The New England Patriots are 5-2 and streaking in the AFC East, having won three games in a row after a mediocre start.
The Chicago Bears are 3-4 and have lost all three of their home games. There have been loud voices and finger-pointing in the locker room as they fall further behind the Green Bay Packers and Detroit Lions.
On the surface, the Patriots appear to have a major advantage when the two teams meet in Foxboro this Sunday. Start off with Tom Brady vs. Jay Cutler. One is cool, calm, and collected, while the other has a tendency to panic and force the ball into coverage. Advantage, Brady.

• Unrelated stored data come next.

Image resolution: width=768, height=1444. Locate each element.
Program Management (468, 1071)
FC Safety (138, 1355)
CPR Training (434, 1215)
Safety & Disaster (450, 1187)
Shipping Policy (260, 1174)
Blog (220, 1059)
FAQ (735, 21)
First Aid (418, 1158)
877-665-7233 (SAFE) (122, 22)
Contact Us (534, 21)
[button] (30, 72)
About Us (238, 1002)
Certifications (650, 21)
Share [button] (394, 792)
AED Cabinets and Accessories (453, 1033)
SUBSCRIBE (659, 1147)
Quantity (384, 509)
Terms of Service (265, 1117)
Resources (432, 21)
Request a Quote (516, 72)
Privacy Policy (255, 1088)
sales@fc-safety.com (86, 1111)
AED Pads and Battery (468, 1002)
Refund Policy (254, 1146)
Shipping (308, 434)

Bill Belichick vs. Marc Trestman? This is an even bigger blowout than the quarterback matchup. Belichick is one of the greatest coaches of all-time, perhaps ranking behind only Vince Lombardi. What he does better than anyone else is isolate his strengths against his opponents’ weaknesses, and hide his own team’s weaknesses vs. his opponents’ strengths.
We are still trying to figure out what Trestman does best. A supposed quarterback whisperer, he has not been able to work any kind of magic with Cutler. The Bears have a losing record since the start of the 2013 season when Cutler is in the lineup. Additionally, Trestman comes across more like a summer camp counselor who is trying to get his campers to sing Kumbaya around the campfire. He talks of family and togetherness, not of blocking and tackling.

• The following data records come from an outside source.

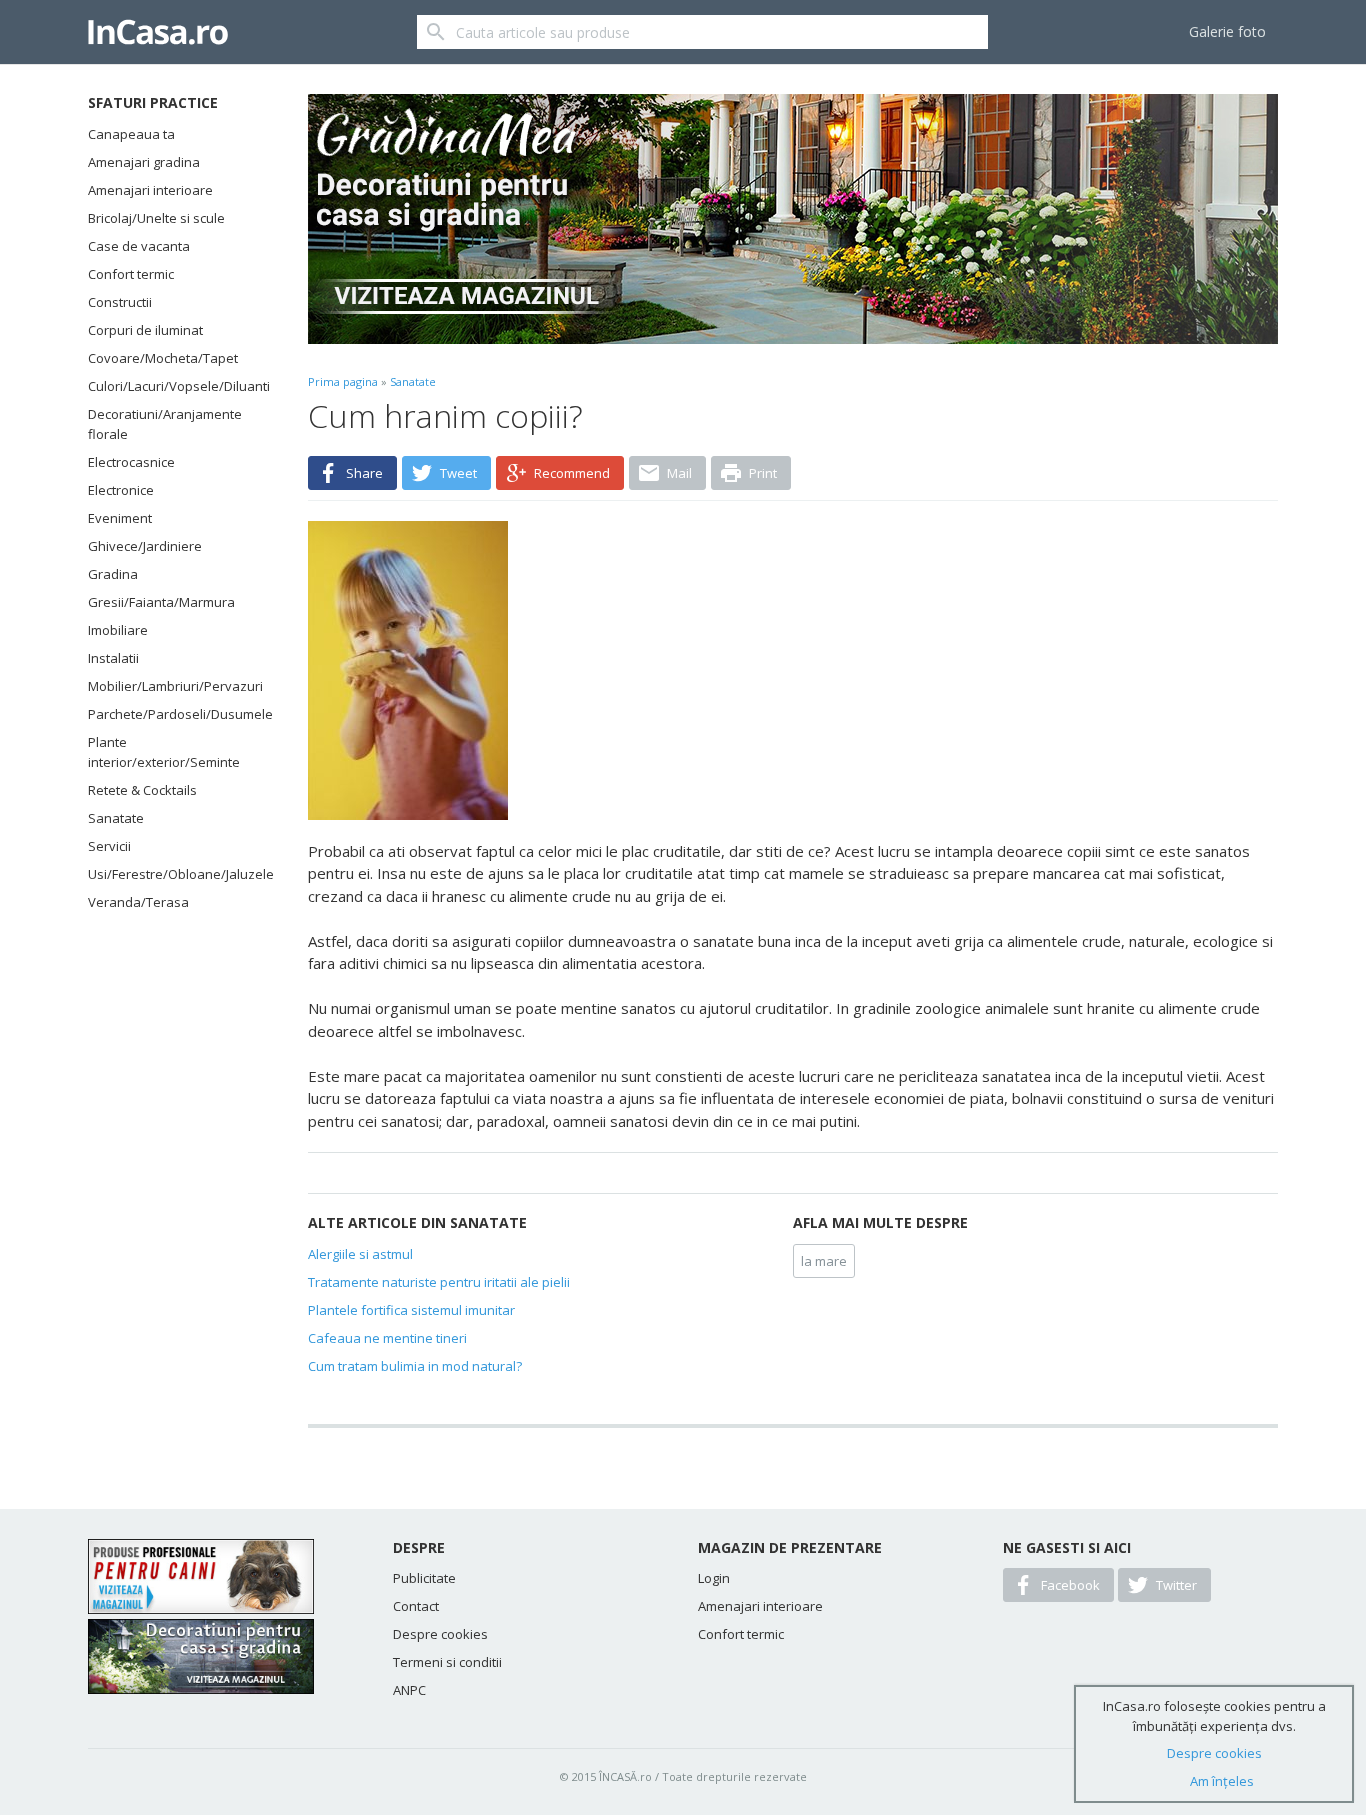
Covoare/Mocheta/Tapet (163, 358)
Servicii (109, 846)
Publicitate (424, 1578)
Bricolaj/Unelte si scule (156, 218)
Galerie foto (1227, 31)
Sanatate (116, 818)
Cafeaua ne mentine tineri (387, 1338)
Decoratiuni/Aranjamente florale (165, 424)
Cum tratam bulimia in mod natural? (415, 1366)
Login (714, 1578)
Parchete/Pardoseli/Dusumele (173, 714)
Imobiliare (118, 630)
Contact (416, 1606)
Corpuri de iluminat (145, 330)
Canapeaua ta (131, 134)
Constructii (120, 302)
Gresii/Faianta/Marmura (161, 602)
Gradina (113, 574)
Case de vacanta (139, 246)
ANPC (409, 1690)
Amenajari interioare (150, 190)
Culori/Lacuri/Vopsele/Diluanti (173, 386)
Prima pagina (343, 381)
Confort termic (131, 274)
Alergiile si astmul (360, 1254)
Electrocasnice (131, 462)
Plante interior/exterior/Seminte (164, 752)
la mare (824, 1261)
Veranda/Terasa (138, 902)
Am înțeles (1222, 1781)
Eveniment (120, 518)
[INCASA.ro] (158, 32)
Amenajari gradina (144, 162)
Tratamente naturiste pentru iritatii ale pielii (439, 1282)
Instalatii (113, 658)
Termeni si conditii (447, 1662)
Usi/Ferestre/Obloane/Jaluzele (173, 874)
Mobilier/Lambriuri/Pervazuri (173, 686)
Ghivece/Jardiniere (145, 546)
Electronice (121, 490)
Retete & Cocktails (142, 790)
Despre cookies (440, 1634)
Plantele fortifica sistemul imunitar (411, 1310)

George Halas has to be retching as he peruses the team he founded from beyond. (No judgment on whether Halas is looking up, down, or sideways.)
Trestman’s excuse-making is just sickening. “That was a miscommunication between Jay and Brandon (Marshall.) Brandon was supposed to run a hook route deep at 18 yards, and he turned it into a go route,” Trestman said as he tried to explain a Cutler interception.
A football coach needs to be a football coach, and not public relations firm.
But having said all that, the Bears have a chance to go into New England and come away with a season-changing win. All they have to do is look at the stats and make a decision to run the football and take it out of Cutler’s hands.
Running back Matt Forte is the Bears’ best player, and it’s not even close at this point. While big-name receivers Brandon Marshall and Alshon Jeffery are certainly talented, and tight end Martellus Bennett is capable of making a big contribution, it’s Forte who comes to play every week and always does the job.
Forte is a beast who has rushed 111 times for 448 yards and scored three touchdowns. He is also the team’s leading receiver with 52 catches for 436 yards and two touchdowns. Forte is a sensational athlete who can avoid tacklers when he’s running the ball and adjust to Cutler’s off-target throws and bring them in. He needs to get the football throughout the game.
The Patriots are going to come at the Bears with Darrelle Revis and Brandon Browner at the cornerback positions. They are capable of slowing down – if not shutting down – Marshall and Jeffery. But the Patriots will not have middle linebacker Jerod Mayo or defensive end Chandler Jones.
Mayo was injured in Week Six vs. the Buffalo Bills, and he was the Patriots’ best all-around defensive player. Jones is a top-notch pass rusher, but he was also solid against the run. Jones has a hip problem that will keep him out for a month, while Mayo’s knee injury will keep him on the sidelines for the rest of the year.
The one-dimensional Jets tore apart the New England defense with Chris Ivory running the ball last Thursday night. Time after time, the Jets offensive line opened creases for Ivory who ran with a nasty edge and gained 107 yards on 21 carries. Chris Johnson, who is supposed to be the Jets’ No. 1 runner, gained another 61 yards on 13 carries.
The Patriots are almost certainly going to be able to adjust to life without Mayo and Jones, but not right away. The Bears are catching the Pats at the right time.
The Bears have a chance if they try to play old-school football and shove the ball down the Patriots’ throats. However, if they try to challenge Revis with Marshall or Jeffery and try to beat New England with long or medium routes, that will play right into New England’s hands.
The Patriots are vulnerable against the run, ranking 24th in yards allowed. However, Belichick’s crew can play pass defense, as they rank first in that department.
Whatever the Bears do, they don’t want to get into a must-throw situation. If they get behind by double-digits and Cutler and Trestman decide to throw the ball on nearly every play, that’s not going to work. Cutler may be able to throw the ball as hard and far as anyone in the league, but he makes too many mistakes.
His stats are not terrible, as he is completing 67.3 percent of his passes and he has a 14-7 TD-interception ratio. However, when the Bears need Cutler to make a big throw in the second half, that’s when he makes his mistakes.
Notice we haven’t mentioned Cutler’s scowling face and sulking demeanor. Those factors don’t work in his favor, but the Bears don’t lose big games because he has “punch-me” face. They lose because the Cutler-Trestman combination is not a good one, and if they try to depend on the passing game here, they will have another long afternoon.